*INSTRUCTIONS FOR THE TASK:*
Output the entries as they appear, skipping images.

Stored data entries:
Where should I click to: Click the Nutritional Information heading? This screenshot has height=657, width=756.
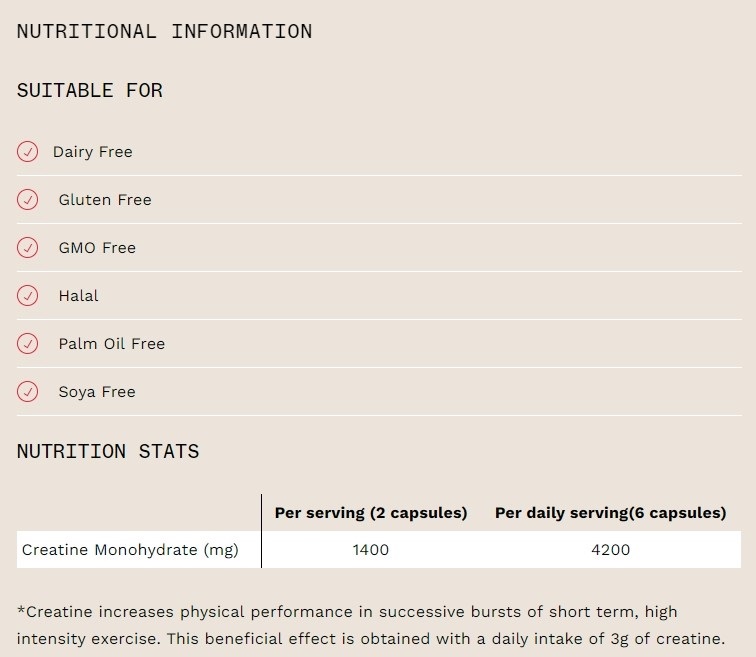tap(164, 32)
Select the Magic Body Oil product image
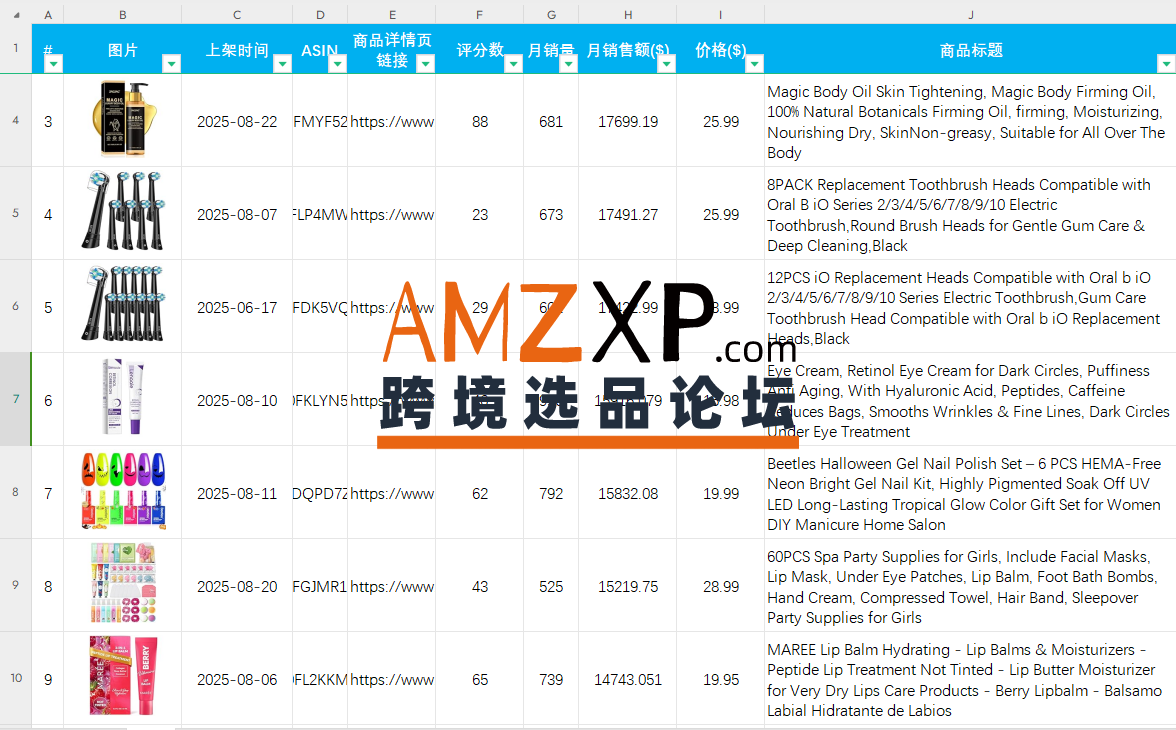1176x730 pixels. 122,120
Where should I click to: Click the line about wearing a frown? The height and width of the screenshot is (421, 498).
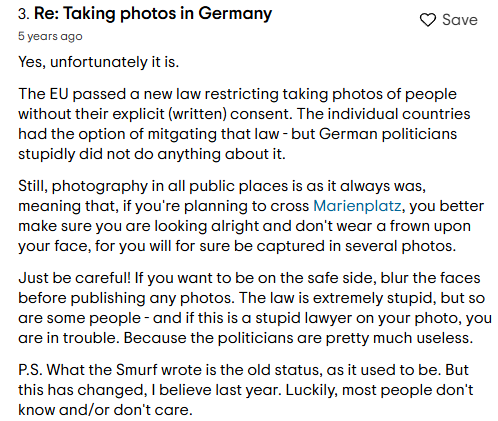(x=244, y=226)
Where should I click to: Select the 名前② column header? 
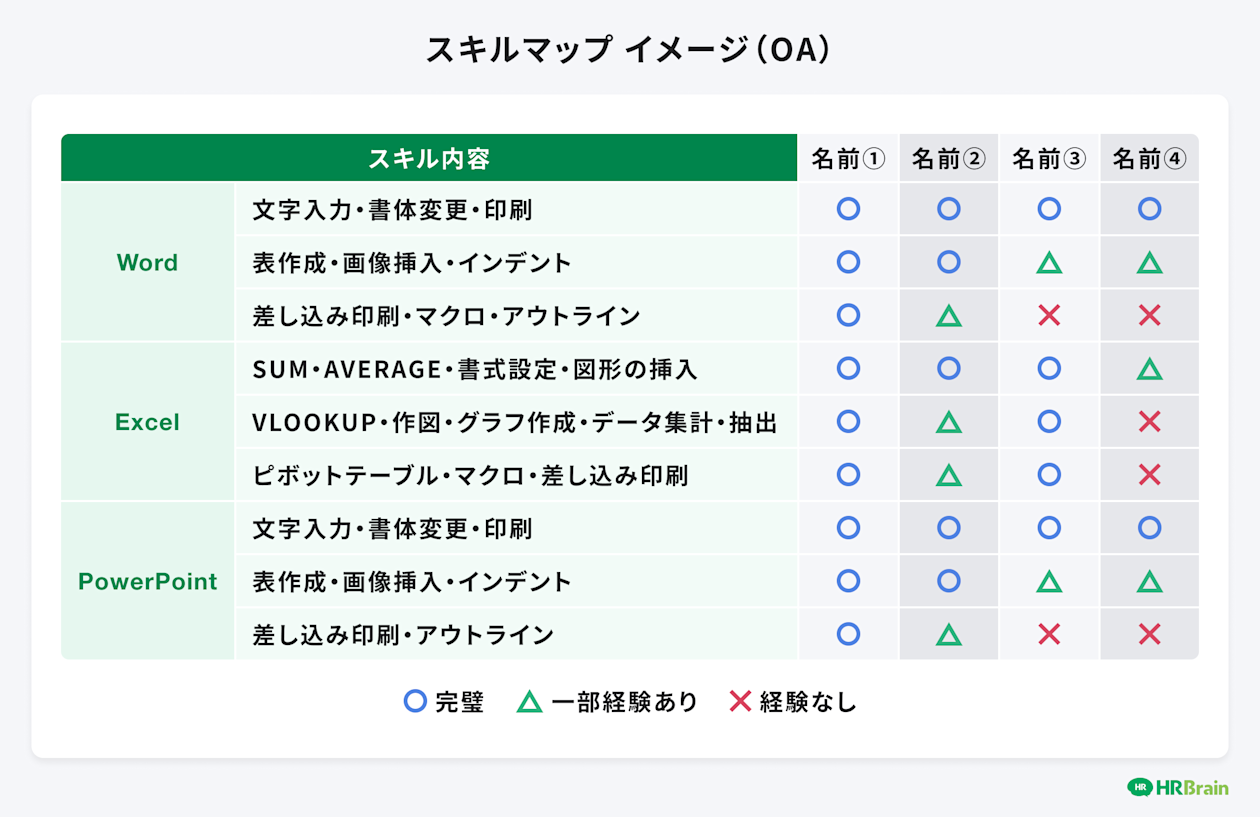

*YOUR SOLUTION:*
Where should I click to: Click the Nutritional Information heading? This screenshot has height=657, width=756.
tap(164, 32)
Select the Magic Body Oil product image
1176x730 pixels. 122,120
Where should I click to: Click the line about wearing a frown? The height and width of the screenshot is (421, 498).
(x=244, y=226)
Where should I click to: Select the 名前② column header? 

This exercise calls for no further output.